Most of the components can be bought off the shelf. His secret sauce is to change the melting point of the liquid by moving ions around by an electrochemical process. “We hope to have the first prototype ready within twelve months. The Inflation Reduction Act has been a godsend to us. It’s a huge accelerant for clean technology,” he told me.

Other ideas are bubbling away. France’s research institute CNRS is working with natural rubber. It heats up when it is stretched, and cools as it compresses.

I have no idea which technologies will prevail. Winners will have the lowest costs. What is clear is that we are rushing towards a world where heating and cooling will be so cheap that we stop noticing utility bills, just as electric vehicles with GaN onboard chargers will soon cut EV charging costs to a tiny fraction of what it takes to fill a car at Mohammad bin Salman’s petrol pump.

If Britain is to surf this wave and avoid locking further into an obsolete and expensive energy system, it first needs to detoxify its national debate. Nowhere else in the developed world has there been such a revulsion against heat pumps. Germany has succumbed to the Kulturkampf to some degree after the government botched its boiler ban, but it nevertheless has five times more heat pumps per capita.

Americans bought more heat pumps than gas boilers last year, even before the IRA kicked in with subsidies, and even though gas is cheap in the US. Poles are installing heat pumps as fast as the supply chain can cope with exploding demand, despite a neo-Trumpian alignment in climate politics.

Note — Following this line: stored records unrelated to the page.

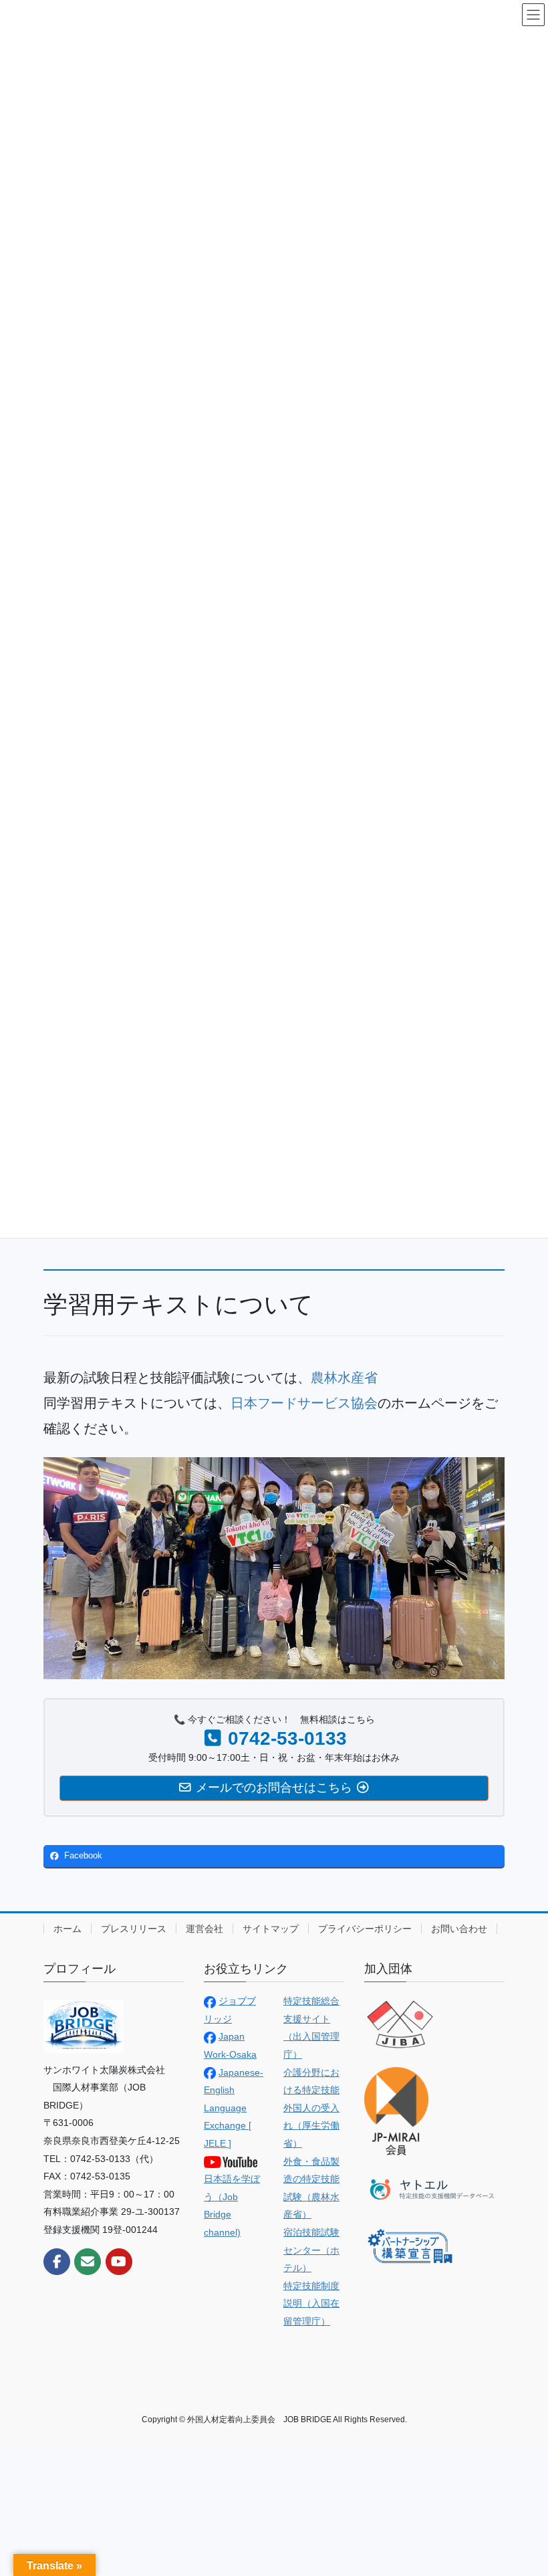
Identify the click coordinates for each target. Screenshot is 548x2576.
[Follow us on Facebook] (56, 2261)
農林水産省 (344, 1377)
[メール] (87, 2261)
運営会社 (204, 1928)
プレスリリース (133, 1928)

It is almost a patriotic duty to replace boilers that once depended on Russian gas.

Even the US is Switching to Heat Pumps Despite Cheaper Gas

Heat Pump Sales vs Gas Furnace Sales in the US
Sales of Heat Pumps vs Gas Furnaces in the US

The highest ratio of heat pumps per household is in Norway (60pc), Sweden (43pc), and Finland (42pc), all in the frigid fringe in case somebody told you that they don’t work in cold climates. France is going gangbusters. So is Italy, despite historical reliance on gas infrastructure. 

The mystery is why Britain lags so far behind and why the Putin gas shock has changed so few minds. Heat pump sales have been dribbling along at an annual pace of around 40,000 this year, though the £5,000 Boiler Upgrade Scheme is available to all homeowners and is among the world’s most lavish. It is a long way from the official 600,000 target set for 2028.

Perhaps the energy bailout went too far in protecting Britons from the brutality of the global gas market. Perhaps there have been too many sloppy installations.

Nathan Gambling’s BetaTalk, a deep-dive podcast on heat pumps, exposes just how many cowboys are giving the technology a bad name. The UK’s Alice in Wonderland mechanism of marginal pricing plays a role. Gas prices set electricity prices, corrupting the market signal and reducing incentives to electrify.

Above all, hats off to the Energy and Utilities Association (EUA), the lobby of the gas boiler industry. An impressive number of stories in the British press attacking heat pumps track back to its publicity handlers WPR, who stated with refreshing candour on their website that the objective was to “spark outrage”, a phrase later toned down after being revealed by DeSmog. Rarely have I seen a PR company do such a masterful job.

The Government in turn should stop trying to ban things. It should instead make the polluter pay for CO2 emissions. It should tax the sale of gas for home heating beyond 2030 to reflect the cost of direct air capture and storage of carbon. If people still want a new gas boiler knowing that the free ride will be over, let them enjoy privilege.